• Brief:
Copy out the items word for word, starting at the beginning of the items and ending with the line that contains "[885, 1035]". Omit the pictures from your copy.

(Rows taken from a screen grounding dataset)
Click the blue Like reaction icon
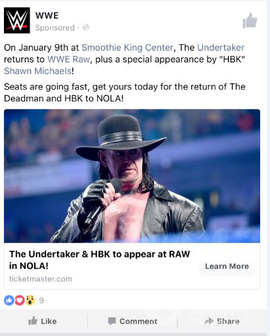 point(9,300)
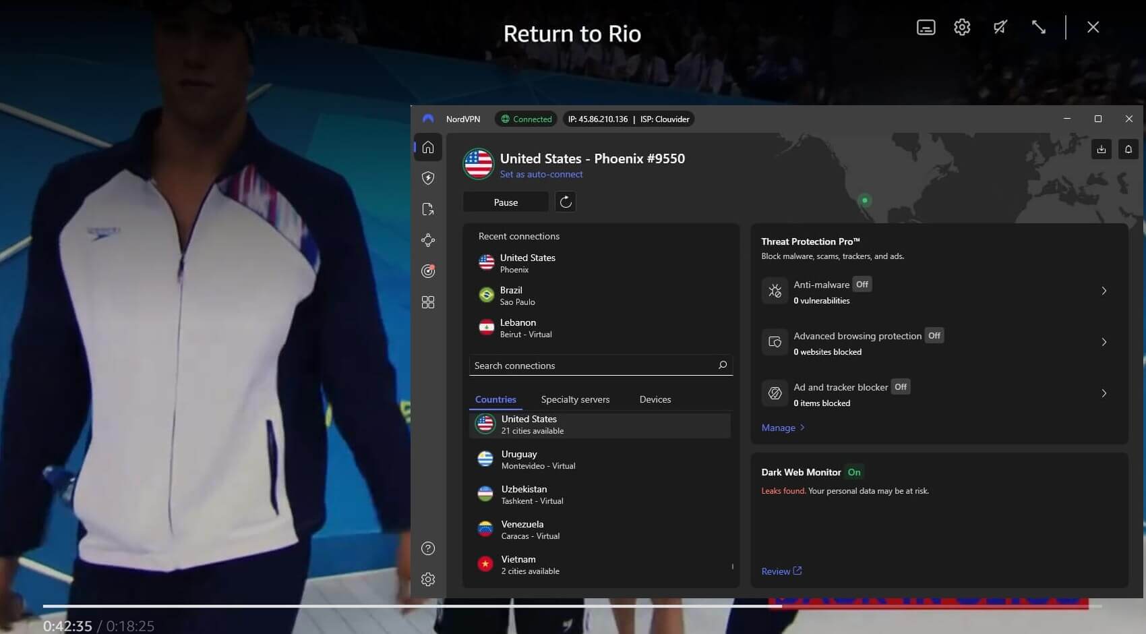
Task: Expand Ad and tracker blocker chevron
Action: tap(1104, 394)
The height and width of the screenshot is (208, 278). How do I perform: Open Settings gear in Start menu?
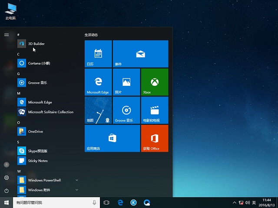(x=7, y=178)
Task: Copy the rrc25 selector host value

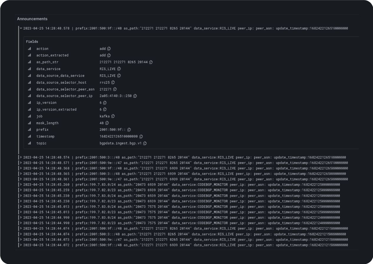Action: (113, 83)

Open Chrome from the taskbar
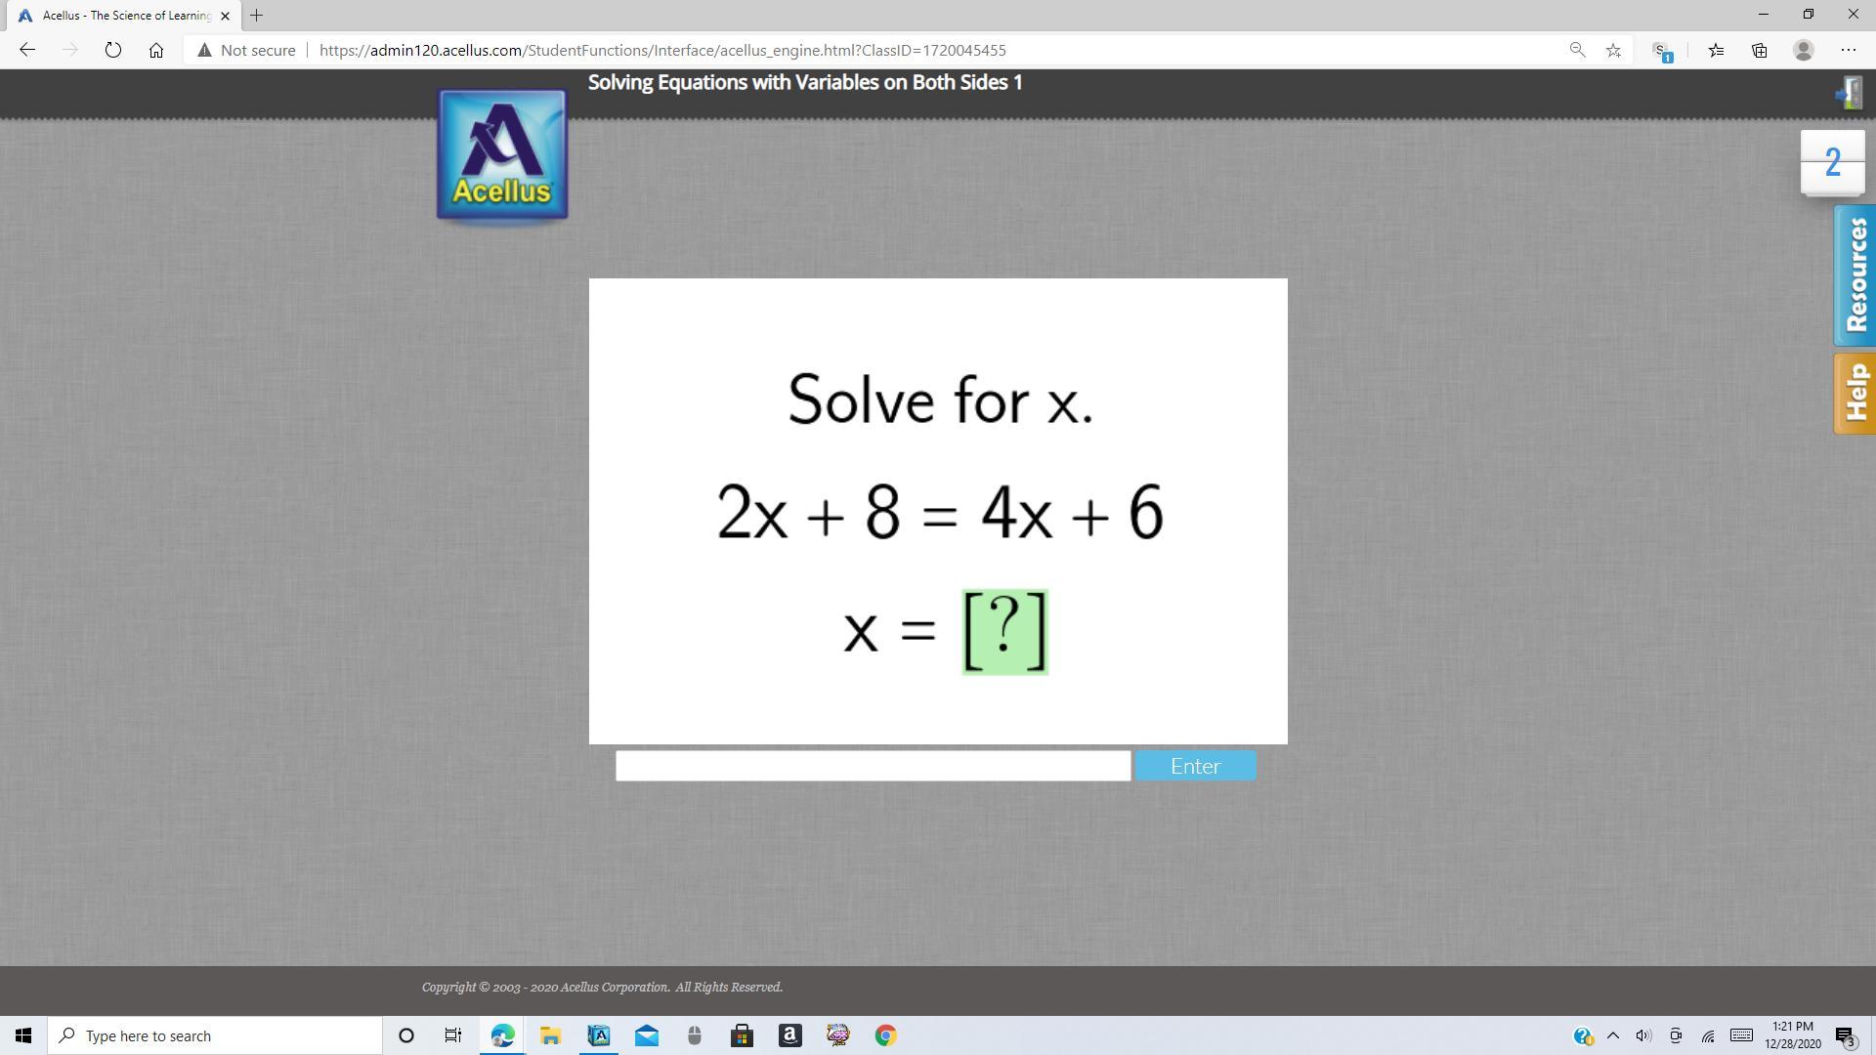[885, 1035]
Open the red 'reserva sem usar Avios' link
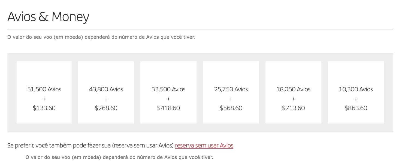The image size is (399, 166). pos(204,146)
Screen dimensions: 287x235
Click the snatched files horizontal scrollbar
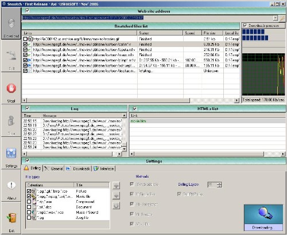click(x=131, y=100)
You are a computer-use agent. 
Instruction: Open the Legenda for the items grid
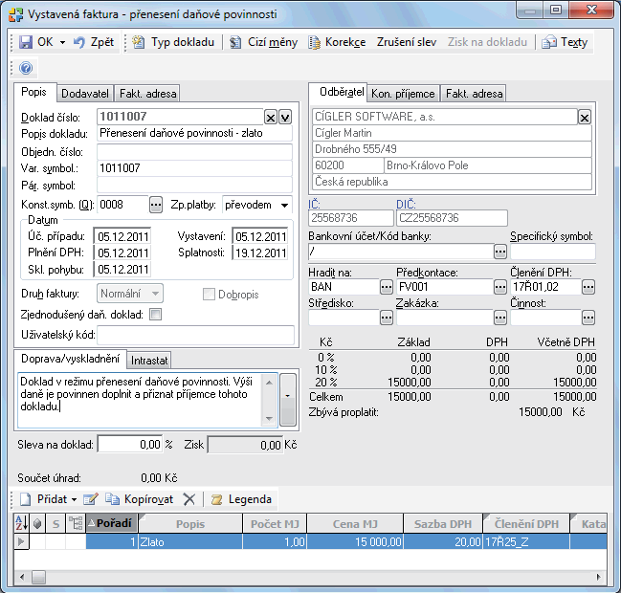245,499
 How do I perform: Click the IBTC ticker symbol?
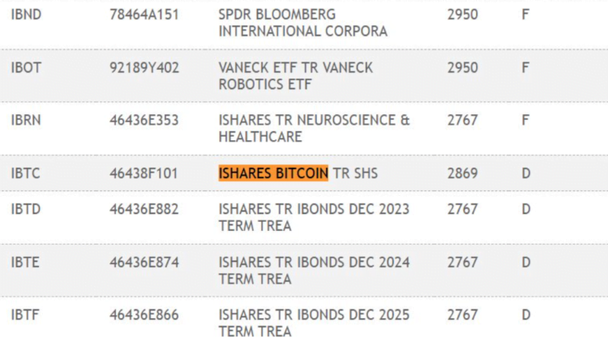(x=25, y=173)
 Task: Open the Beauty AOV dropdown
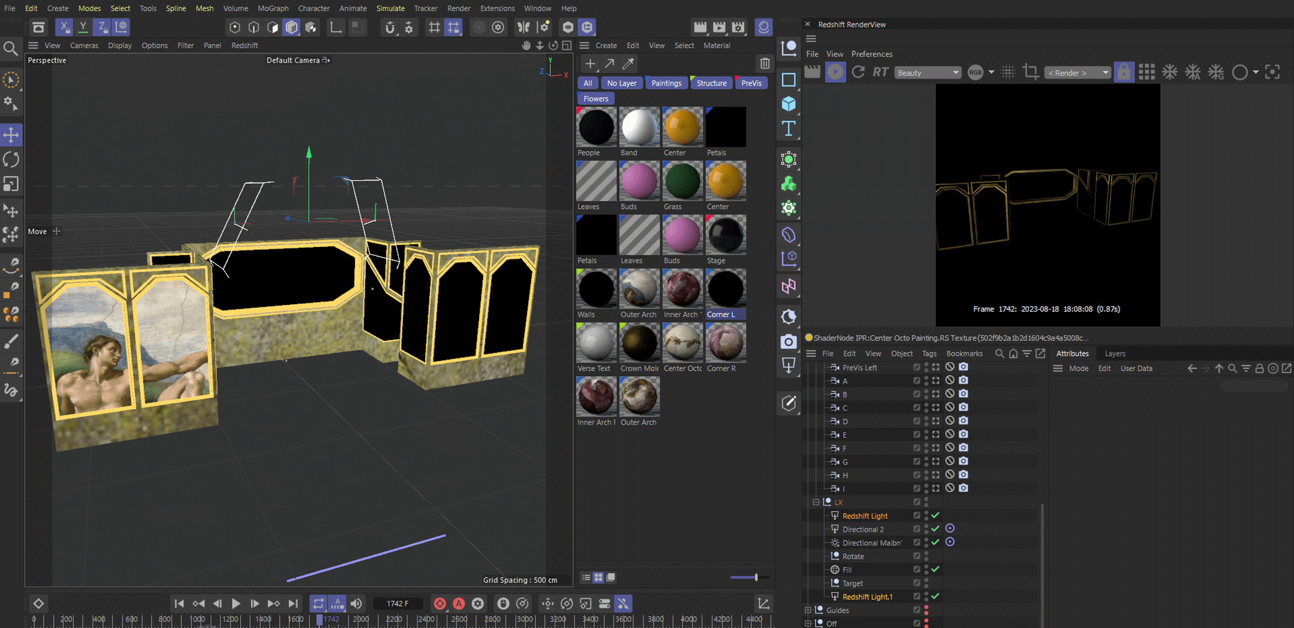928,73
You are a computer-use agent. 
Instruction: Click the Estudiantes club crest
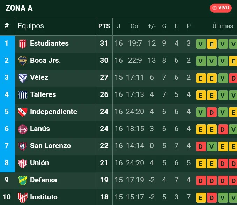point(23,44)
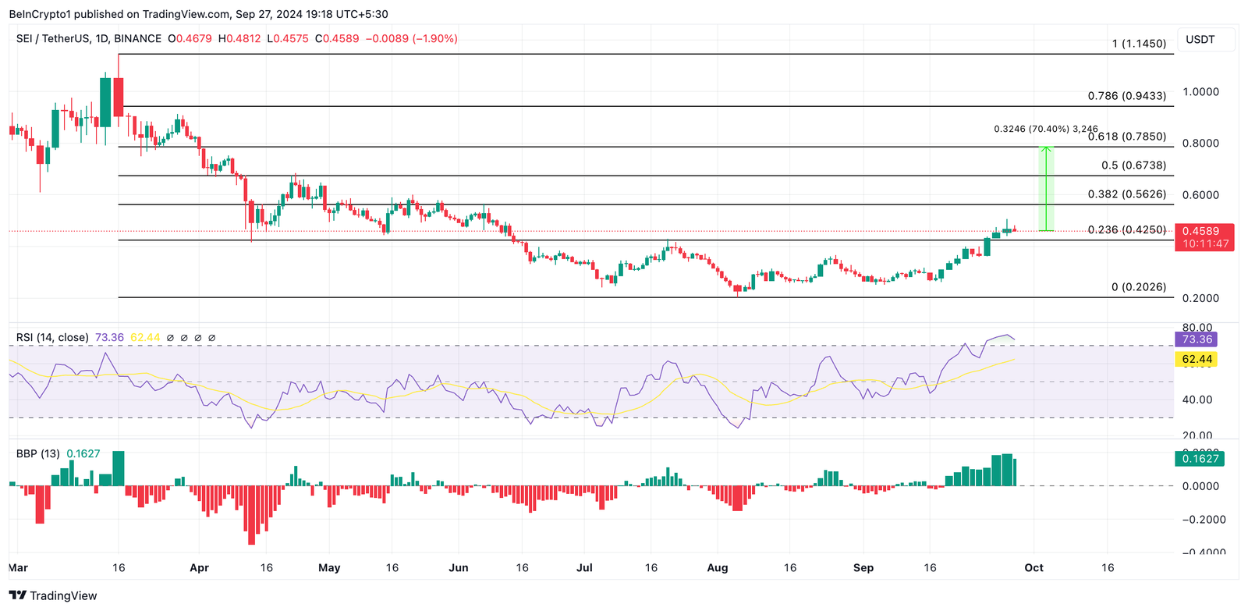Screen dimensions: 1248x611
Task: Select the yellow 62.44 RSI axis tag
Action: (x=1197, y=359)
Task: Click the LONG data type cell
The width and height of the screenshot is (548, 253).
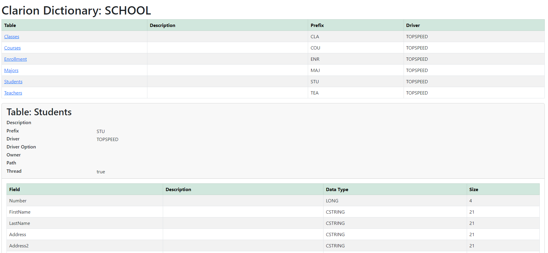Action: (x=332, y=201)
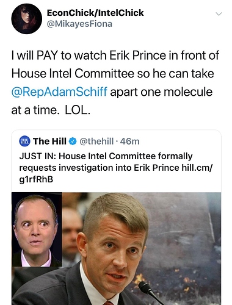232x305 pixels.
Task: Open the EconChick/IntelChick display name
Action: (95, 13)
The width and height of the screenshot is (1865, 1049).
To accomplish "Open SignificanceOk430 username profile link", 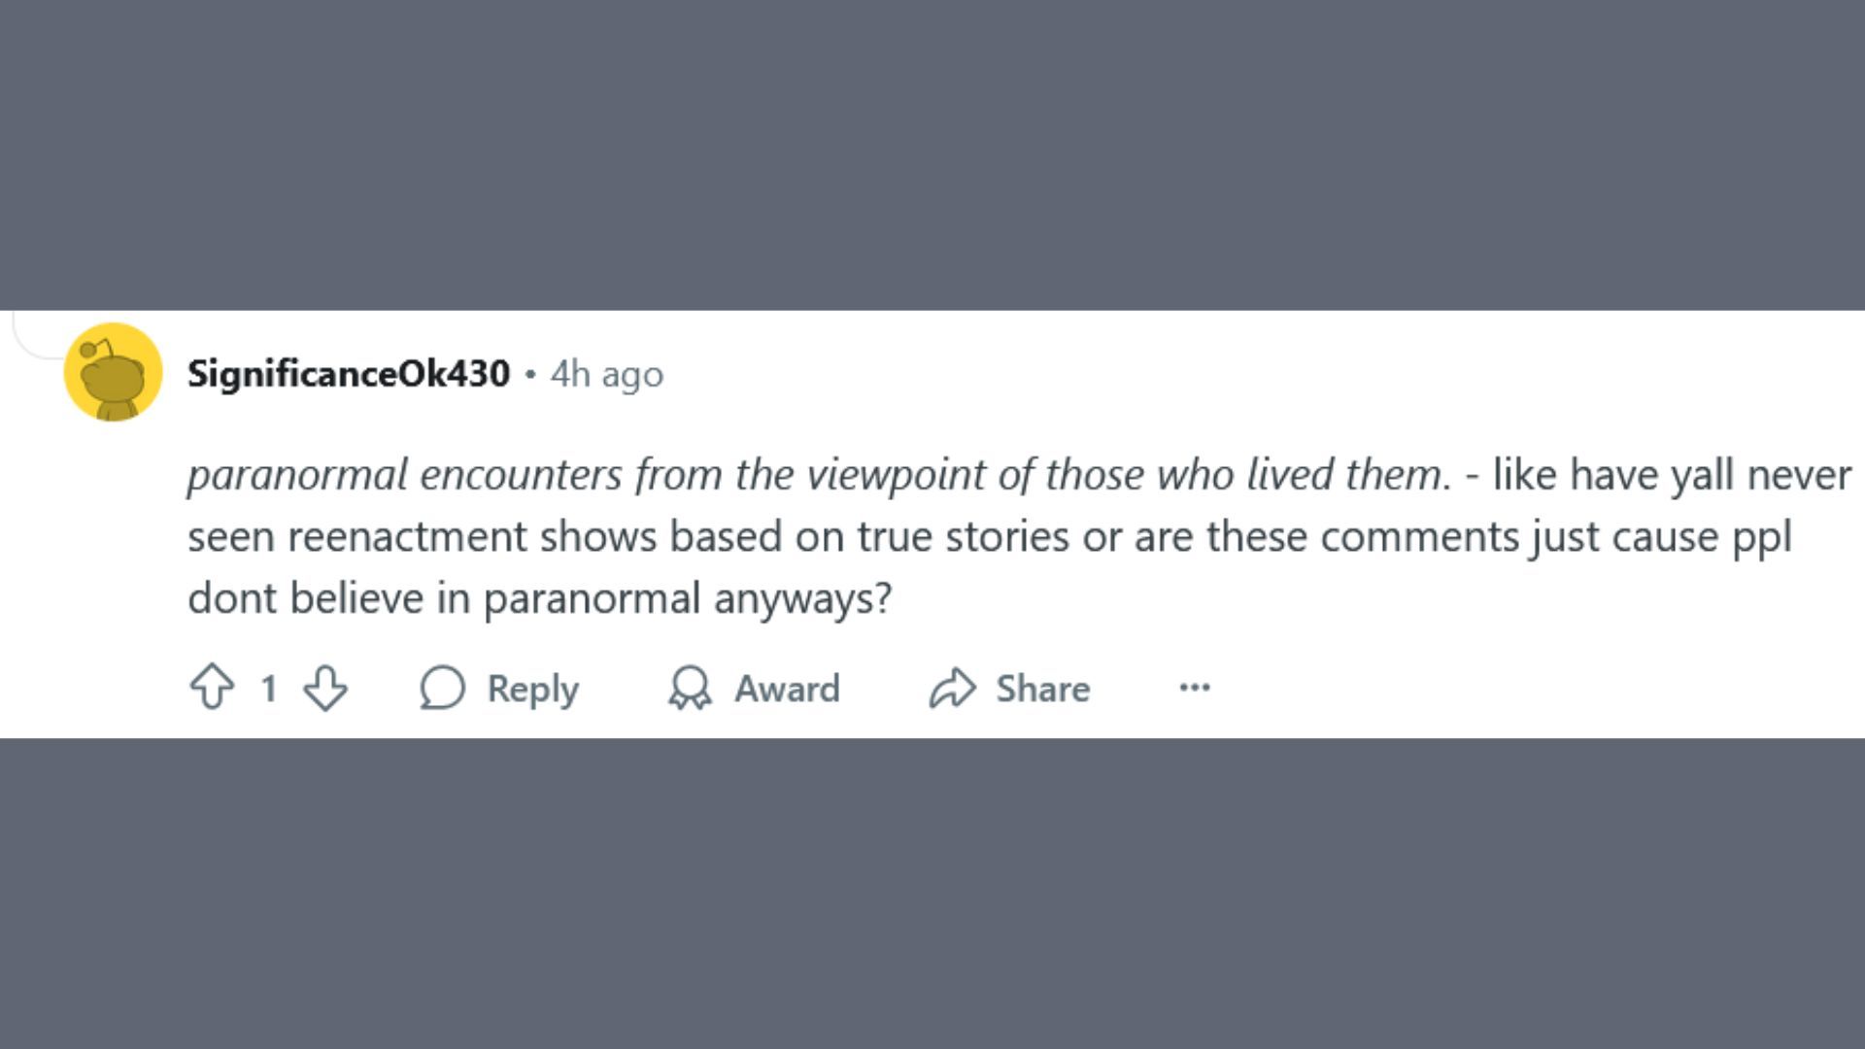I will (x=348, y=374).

• Solved exercise:
Click the blue Like reaction icon
 point(9,300)
Task: Expand Ad and tracker blocker chevron
Action: tap(1104, 394)
The height and width of the screenshot is (208, 278). How do I perform: Open Settings gear in Start menu?
(x=7, y=178)
Task: Copy the rrc25 selector host value

Action: (113, 83)

Open Chrome from the taskbar
[885, 1035]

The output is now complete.